Barbara Angus

Barbara Angus

1924–2005

A head shot of Barbara Angus..

Barbara Angus broke the ‘glass ceiling’ limiting woman officers’ progress more than once in her foreign service career. In 1978 she became New Zealand’s first woman to become ambassador to another country when she was appointed New Zealand Ambassador to the Philippines.

Barbara Angus was born in Woodville in 1924, and attended school in Riverton and Balclutha. She graduated with a Masters degree in history from Otago University, and in 1950 was appointed a research assistant at the Department of External Affairs (at that time, it was not open to women to become diplomatic trainees).

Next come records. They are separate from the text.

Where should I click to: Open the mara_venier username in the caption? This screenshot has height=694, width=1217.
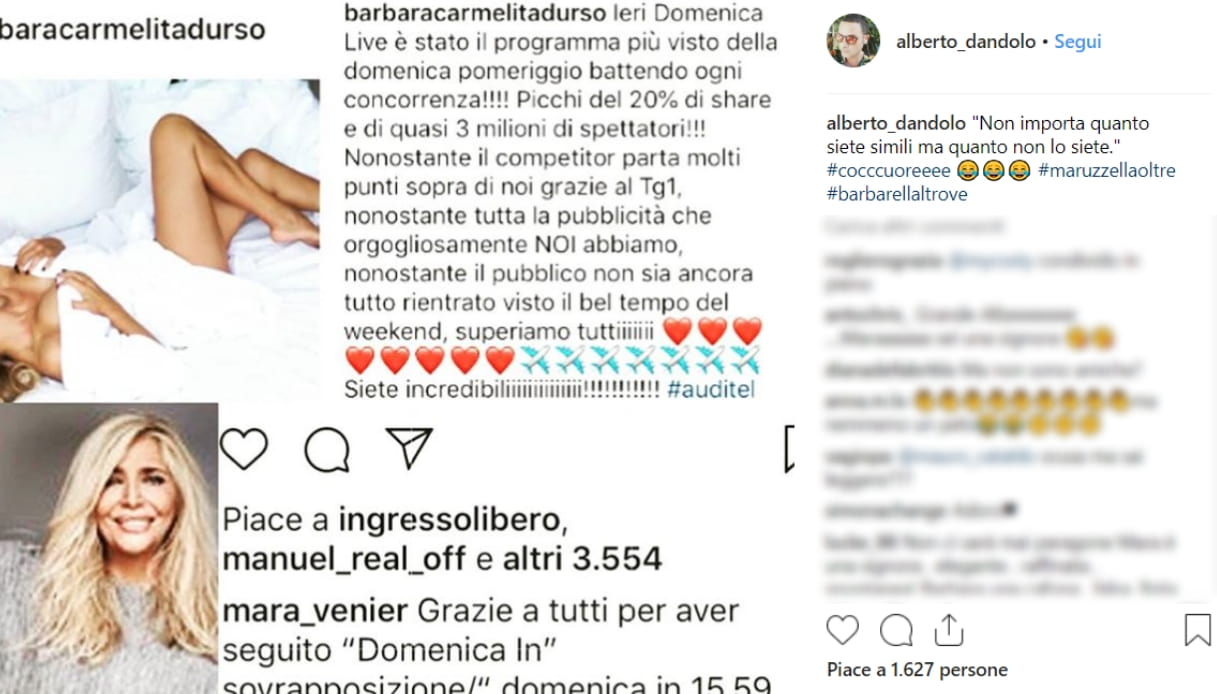click(314, 611)
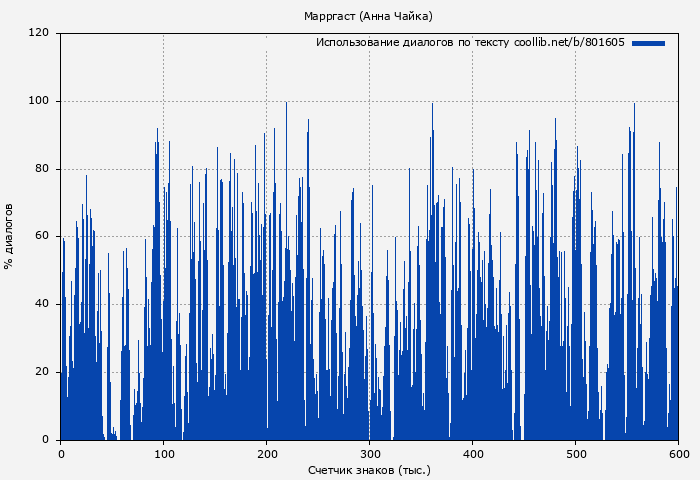Select the 500 tick on horizontal axis

[x=576, y=454]
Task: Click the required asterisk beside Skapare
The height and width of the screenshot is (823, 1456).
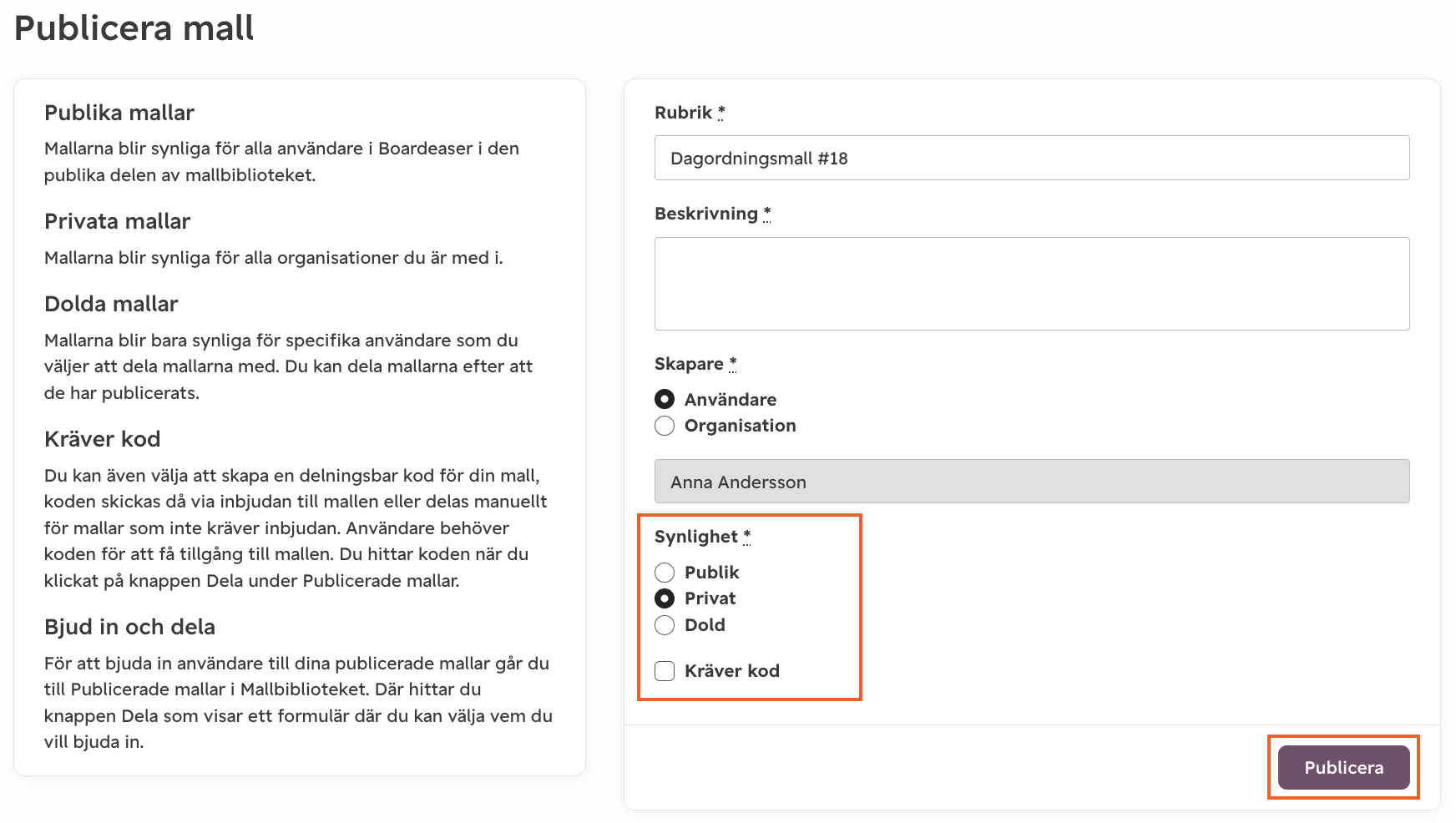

From 1954 to 1957 Angus served as information officer at the New Zealand Embassy in Washington, still outside the career foreign service. Her commitment and manifest ability subsequently saw her accepted into the diplomatic stream, and appointed to increasingly senior posts in Singapore, Sydney and Kuala Lumpur.

While in Sydney, she was despatched to Outer Mongolia to represent New Zealand at the 1965 UN Conference on the Participation of Women in Public Life. She found the experience notable more for the exotic location than for the outcomes achieved, but handled it with her customary good humour (she later claimed to have filled the long periods of procedural wrangling by sending vituperative postcards from Ulan Bator to all those, from McIntosh down, who had had a hand in choosing her for the task).

From 1976 to 1978 Barbara Angus served as minister in Washington. Even so senior a position did not always bring with it the recognition it merited: seated next to Henry Kissinger at a diplomatic dinner, his first question was, “What does Mr Angus do?”

From Washington, Angus was posted directly to Manila to serve a three-year term as New Zealand’s ambassador to the Philippines (1978–1981). Her role was a pioneering one, both for the New Zealand foreign service and for the Philippines foreign policy establishment.

Returning to New Zealand in 1981, Barbara Angus headed Protocol Division until her retirement in 1984. She was awarded the CMG in 1988. In her retirement she continued her involvement in public service staffing issues, and in promoting greater recognition for the contribution made by woman officers.

Barbara Angus died at Paraparaumu in February 2005. A New Zealand Herald obituary recalled the comment in 1978 of her Ambassador in Washington, Lloyd White, that the Philippines (where there had not previously been a woman envoy) was in for a shock. Whatever they might expect, “what they’ll find is that they’ve got a highly efficient, hard-working diplomat who knows her stuff”.